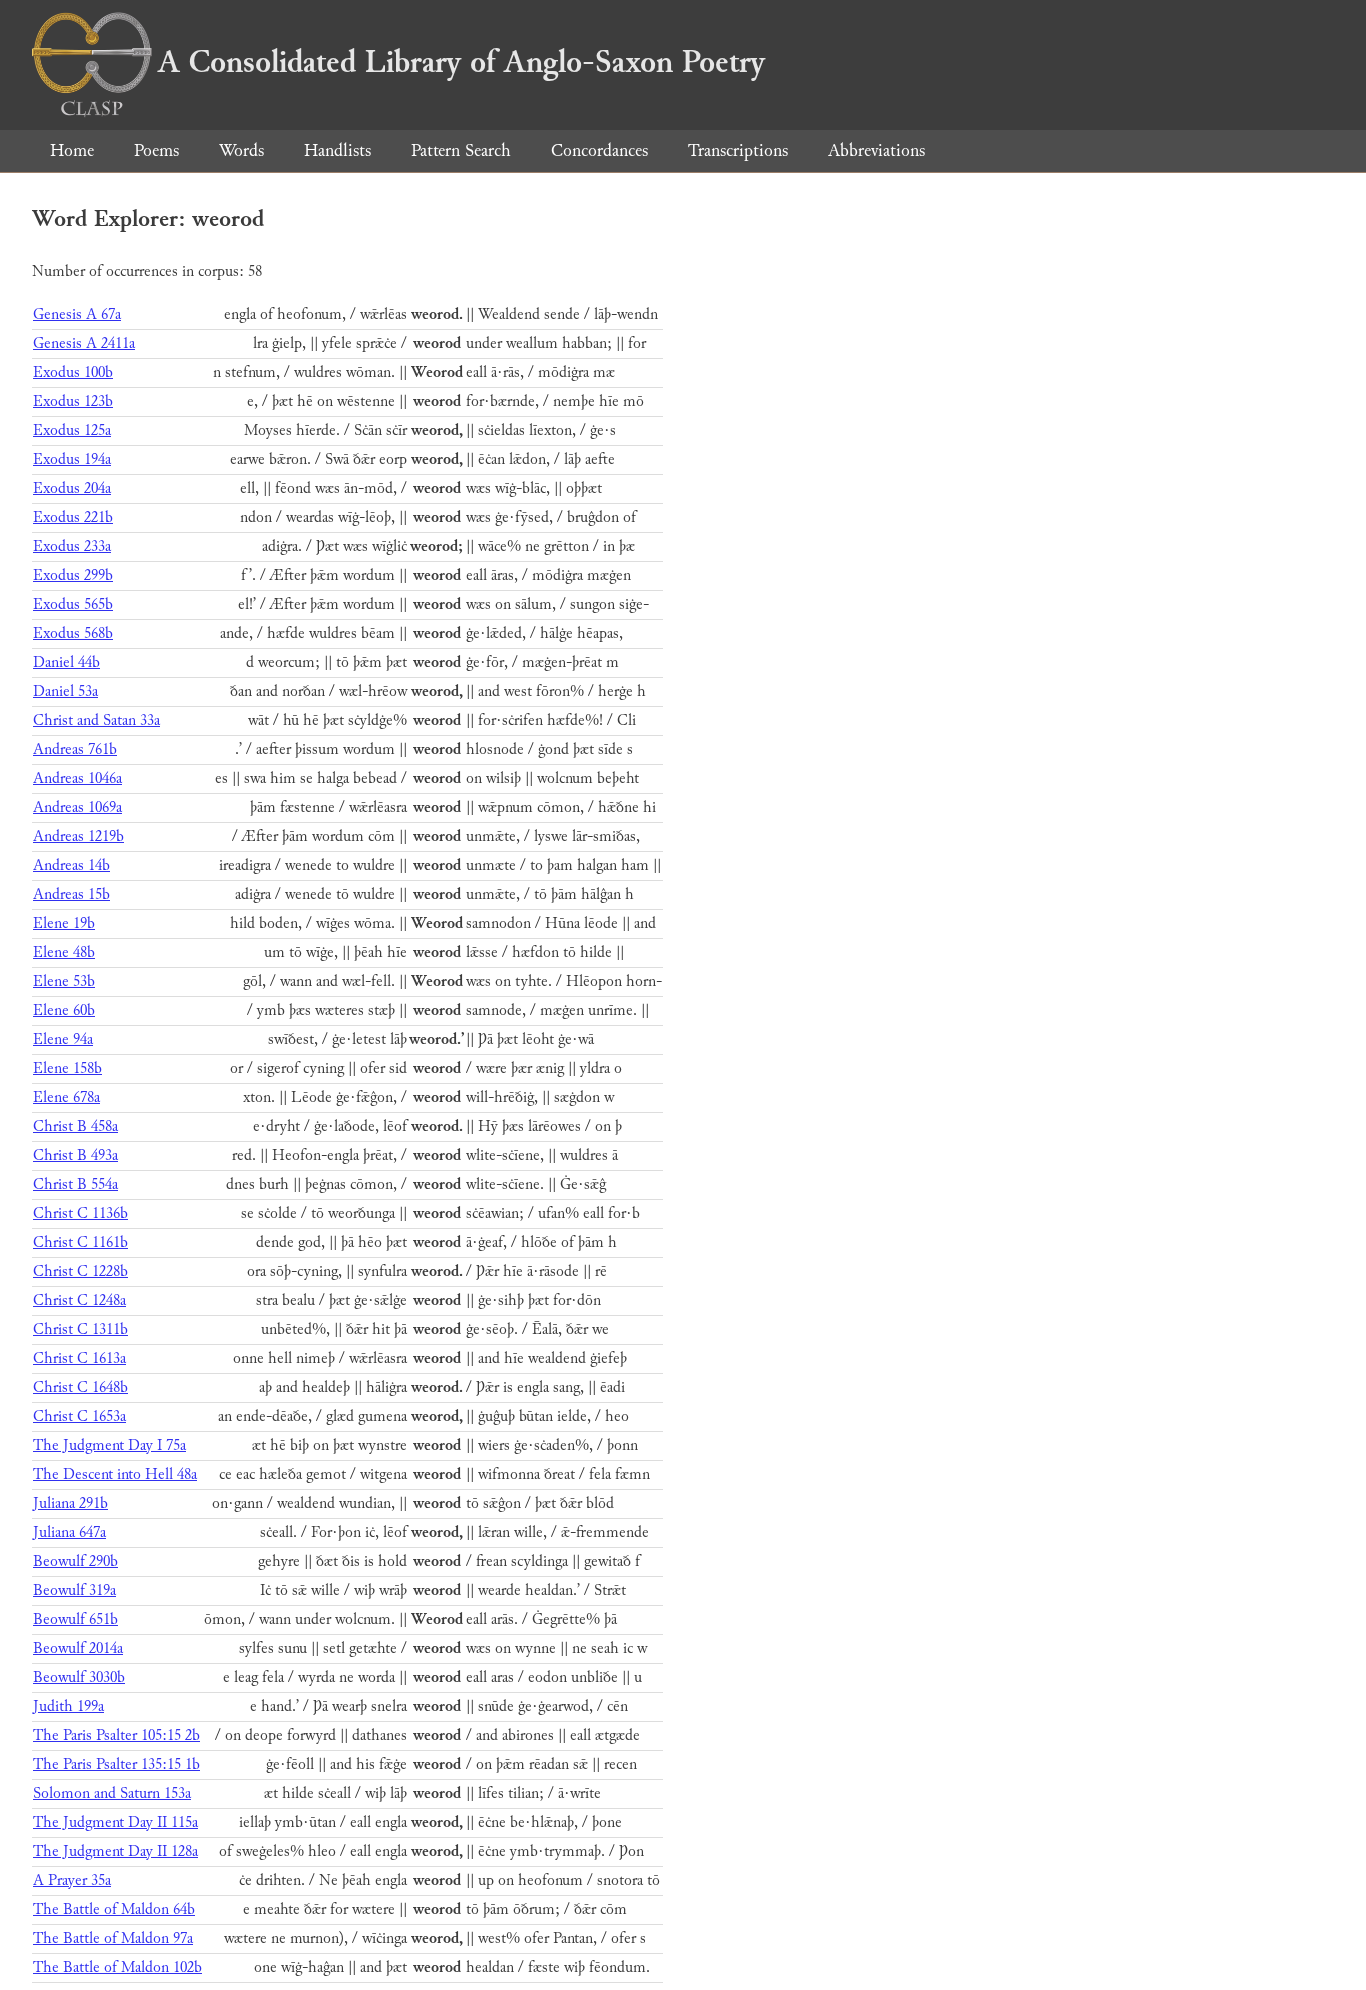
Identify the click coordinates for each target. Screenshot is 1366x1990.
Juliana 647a (69, 1532)
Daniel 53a (65, 691)
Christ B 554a (75, 1184)
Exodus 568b (73, 633)
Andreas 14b (71, 865)
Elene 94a (63, 1039)
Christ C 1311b (80, 1329)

Activity ▸
Return each entry above unchanged. Leave the pictures out.

Response to this task ▸
Identify the click coordinates for each target. Screenshot is 1366x1990.
Juliana 647a (69, 1532)
Daniel 53a (65, 691)
Christ B 554a (75, 1184)
Exodus 568b (73, 633)
Andreas 14b (71, 865)
Elene 94a (63, 1039)
Christ C 1311b (80, 1329)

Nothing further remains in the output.